Phantom Doctrine est donc frustrant par bien des aspects : la phase de gestion est quasiment parfaite et prenante, vous mettant parfaitement dans l’ambiance et vous impliquant énormément, alors que la phase tactique, même si elle permet de récupérer des documents classifiés faisant avancer vos investigations, mettra vos nerfs à rude épreuve. Les choix du studio sont étonnants car en se débarrassant des pourcentages de chance de toucher et en implémentant un système bancal de dégâts et de couverture, toute notion de tactique et de planification tombe à l’eau. Reste la solution de rester en infiltration le plus longtemps possible, en cachant les corps et désactivant les caméras de sécurité. C’est sûrement la longue et laborieuse voie voulue par les développeurs, mais le souci est que le comportement erratique des ennemis rend la chose très ardue, voire quasiment impossible sur une mission entière. Il est difficile d’éviter tous les gardes et si vous en assommez trop, leurs camarades partiront à leur recherche et vous découvriront. Il faut alors abuser de la sauvegarde et changer de tactique d’approche, encore et toujours. C’est laid comme technique mais c’est le seul moyen d’apprécier un minimum le jeu, même si cela transforme la moindre mission en une séance de plus d’une heure.
Déception estivale, quand tu nous tiens… Je ne vais pas vous dire de supprimer Phantom Doctrine de votre liste de souhaits.
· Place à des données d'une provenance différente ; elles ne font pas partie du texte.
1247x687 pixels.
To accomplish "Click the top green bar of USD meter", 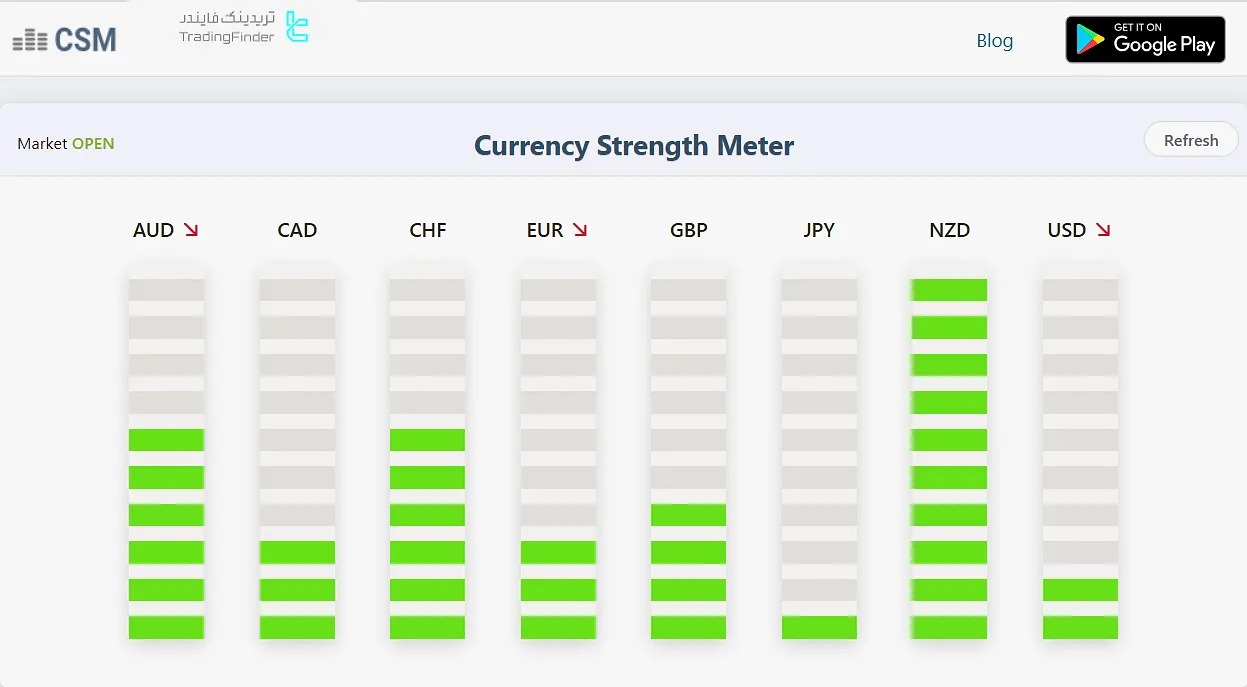I will pos(1080,590).
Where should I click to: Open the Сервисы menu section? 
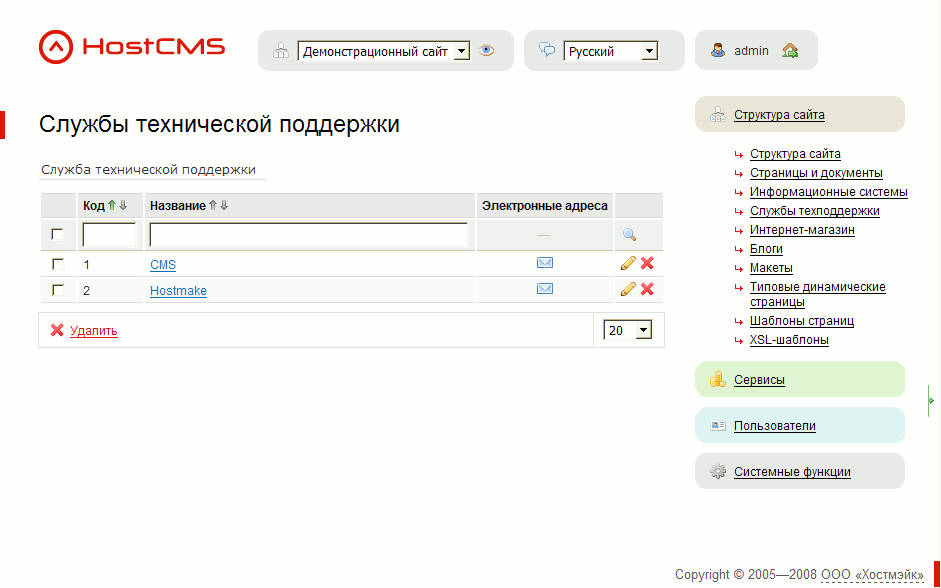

La gestion de vos troupes et la résolution des conspirations est un trop bon moment pour passer à côté. Mais je vais par contre vous dire d’attendre et de surveiller patiemment les notes de mises à jour. Peut-être que le studio va sortir un patch pour les combats et les phases d’infiltration. Ou même, soyons fou, implémenter un bouton pour les résoudre automatiquement. Dans tous les cas, ne prenez ce jeu qu’en connaissance de cause : oui, il dispose d’immenses qualités mais non, ce n’est pas un X-Com like au plaisir immédiat et à la courbe d’apprentissage douce comme les fesses d’Archer. C’est un jeu brut de décoffrage, à l’ambiance fabuleuse qui vous demandera de manger votre pain noir pendant de (trop ?) nombreuses heures avant d’en profiter pleinement. Et encore, même là, le manque de finition vous fera grincer des dents. Phantom Doctrine aurait pu faire l’unanimité et enterrer la concurrence, mais CreativeForge Games n’a pas su se débarrasser de ses travers. Peut-être que leur troisième bébé sera le bon ?
Genre : Tactique, stratégie
Développeur : CreativeForge Games
Éditeur : Good Shepherd Entertainment
Date de parution : 14 août 2018
Version presse fournie par l’éditeur.